‘You need to fix the entire line’: Publishers’ sales and revenue teams struggle with entrenched diversity problem

resistance

The eruption of protests and demonstrations over past several weeks, have forced media companies to reflect on the lack of diversity within their organizations, a reckoning that has led to the departures of top executives at publications including Bleacher Report and Refinery29.

Most of those conversations have focused on the editorial side, where that homogeneity has led to blind spots in coverage and mistreatment of non-white employees.

Yet those imbalances are even more pronounced on the sales and revenue side of most media companies, where broken talent and recruiting pipelines, inadequate mentoring, diversity and inclusion practices and double standards create workforces that are disproportionately white and male, according to five sources that spoke to Digiday for this story. All five sources say the events of the past two months have injected urgency into conversations on this subject, and several say that they think there is a chance for real change.

“You hear real urgency now,” said one top sales executive at a legacy publisher, who added that it could take years to manifest meaningful change.

Yet some are dubious that any real change is coming. The factors that contribute to this imbalance are systemic and spread across the entire ecosystem, leaving little chance for a fix.

“I don’t know if there’s a reckoning yet, and I don’t know that there’s going to be one,” said one Hispanic revenue leader at a media company. “You need to fix the entire line [of the ecosystem]. If you have a client that is not a person of color talking to an agency rep that’s not a person of color speaking to a sales rep who’s not a person of color, how is that representative of reality?”

It is difficult to find data that speaks to the scope of this problem in media. The sales profession as a whole remains male-dominated, even after significant gains in leadership made by women in recent years. Research firm Gartner this year found that just 11% of sales leadership positions are held by women, up from just 5% in 2017.

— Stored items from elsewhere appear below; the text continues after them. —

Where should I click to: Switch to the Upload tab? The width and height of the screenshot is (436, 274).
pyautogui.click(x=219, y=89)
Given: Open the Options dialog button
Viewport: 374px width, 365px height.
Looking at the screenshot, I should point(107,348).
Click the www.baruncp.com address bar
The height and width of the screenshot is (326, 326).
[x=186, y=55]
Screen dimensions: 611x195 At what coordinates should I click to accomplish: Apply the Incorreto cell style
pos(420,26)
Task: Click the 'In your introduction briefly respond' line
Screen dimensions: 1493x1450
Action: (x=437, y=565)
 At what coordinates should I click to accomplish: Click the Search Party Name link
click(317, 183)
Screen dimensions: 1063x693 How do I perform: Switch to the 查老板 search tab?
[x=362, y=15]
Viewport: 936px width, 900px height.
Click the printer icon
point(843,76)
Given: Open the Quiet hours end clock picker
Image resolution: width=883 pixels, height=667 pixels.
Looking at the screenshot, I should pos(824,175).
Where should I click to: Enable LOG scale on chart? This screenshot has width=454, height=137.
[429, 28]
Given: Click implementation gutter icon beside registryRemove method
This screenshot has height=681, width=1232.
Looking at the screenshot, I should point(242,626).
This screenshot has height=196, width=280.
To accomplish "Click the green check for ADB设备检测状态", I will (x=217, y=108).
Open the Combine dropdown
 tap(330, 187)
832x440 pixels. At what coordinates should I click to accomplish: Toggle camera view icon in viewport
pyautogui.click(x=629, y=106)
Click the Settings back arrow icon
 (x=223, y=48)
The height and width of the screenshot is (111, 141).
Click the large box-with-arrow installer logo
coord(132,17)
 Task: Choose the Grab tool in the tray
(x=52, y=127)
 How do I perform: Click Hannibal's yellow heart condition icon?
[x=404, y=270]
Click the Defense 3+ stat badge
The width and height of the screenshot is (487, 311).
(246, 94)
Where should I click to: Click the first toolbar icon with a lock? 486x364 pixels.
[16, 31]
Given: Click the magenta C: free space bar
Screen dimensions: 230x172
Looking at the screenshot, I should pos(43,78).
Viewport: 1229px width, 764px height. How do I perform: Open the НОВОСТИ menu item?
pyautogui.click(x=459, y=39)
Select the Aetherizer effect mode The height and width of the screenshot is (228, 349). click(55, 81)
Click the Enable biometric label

A separate Gartner report published last month found that men and women of color occupy few senior roles of any kind in the arts, entertainment and recreation industries, which includes media: Just 11% of senior roles are held by women of color, and men of color occupy just 16%, the report said.

Claire Telling, the CEO of executive recruiting firm GraceBlue, estimates that people of color represent around 6% of the C-suite in advertising and media as a whole. (A number of advertising agencies have begun releasing their diversity numbers over the past month) In cases when clients are determined to vet non-white candidates for sales and revenue roles, Telling and her colleagues frequently have to look outside of media.

There are abundant reasons for that talent shortage, starting at the most junior level.

“There just aren’t a lot of people getting into the field,” said Keith Hernandez, the founder of the consultancy Launch Angle and a former sales executive at publications including BuzzFeed, Bleacher Report and Slate. “There’s not a National Association of African American Advertising Sales going to Syracuse and Penn State [to recruit].”

And non-white people who do enter the space face a battery of obstacles, including double standards that many say put non-white employees at a disadvantage. For example, where a white sales person might be allowed to miss their numbers, or be given a chance to grow into a role they had not yet earned, non-white employees don’t get similar chances.   

“We’re not always allowed to fail the way others have been allowed to fail,” Cavel Khan, the chief revenue officer of Tumblr, told Beet.tv last month. “You feel this pressure to be perfect every time.”  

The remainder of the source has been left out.